In accordance with Policy 17-01-10 (Cannabis for Medical Purposes), the medical cannabis and route(s) of administration authorized for the worker must satisfy all of the following:
- The route of administration must not involve smoking.
- The daily quantity of dried medical cannabis (or its equivalent) must not exceed three grams.
- The medical cannabis should be cannabidiol (CBD)-rich with minimal THC.
- The THC concentration of medical cannabis that is intended for inhalation must no exceed 90 milligrams of THC per gram (i.e., nine per cent THC by weight)
- The milligrams of THC per day must not exceed 30 milligrams.
In all cases, the classes of medical cannabis, the types of products within a class, and/or the specific cannabis products must be necessary, appropriate and sufficient in the circumstances.
In their submission dated November 18, 2024, the worker representative confirmed the worker uses approximately 6g of cannabis per day. This amount is consistent with the November 24, 2024 report from the cannabis consultant, which confirms the worker was being prescribed 6 grams per day.

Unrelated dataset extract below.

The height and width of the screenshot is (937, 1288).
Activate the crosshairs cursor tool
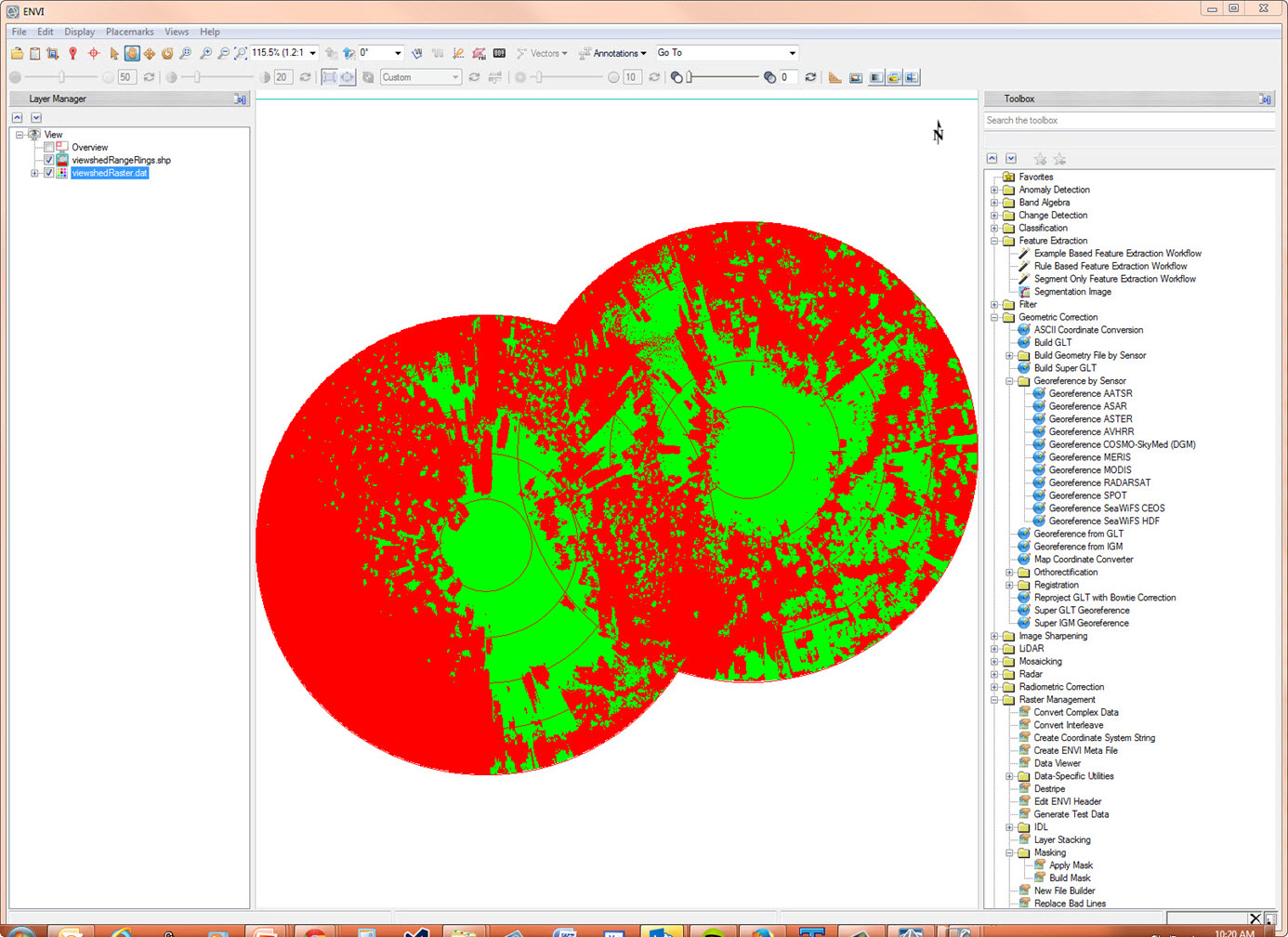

I find that a prescription and usage of 6g per day exceeds the accepted daily maximum quantity of 3g. As the worker’s daily quantity exceeds the policy guidelines, I find the criterion has not been satisfied.
- Does the worker have a valid medical document or written order?
I find the worker has a valid medical document or written order.
Policy 17-01-10 provides the worker must have a valid medical document or a written order. A medical document remains valid for the period of use specified on it.
In addition to satisfying the requirements of the Cannabis Regulations, the medical document or written order must comply with the dosing and route of administration criteria in this policy and specify:
- The milligrams of THC per day approved for the worker, and
- The route(s) of administration. (The route of administration must not involve smoking)
I find the Cannabis Initial Assessment Form completed on September 25, 2019, is considered a valid medical document, and complies with the dosing and route of administration criteria. Thus, I find this criterion has been met.
In conclusion, in accordance with Policy 17-01-10 (Cannabis for Medical Purposes), I find medical cannabis is not considered to be necessary, appropriate, and sufficient treatment for the worker’s neuropathic pain. As outlined above, all of the requisite criteria of the policy were not satisfied based on the available information. Thus, I find there is no entitlement to medical cannabis.
CONCLUSION
I conclude there is no entitlement to medical cannabis. The worker’s objection is denied.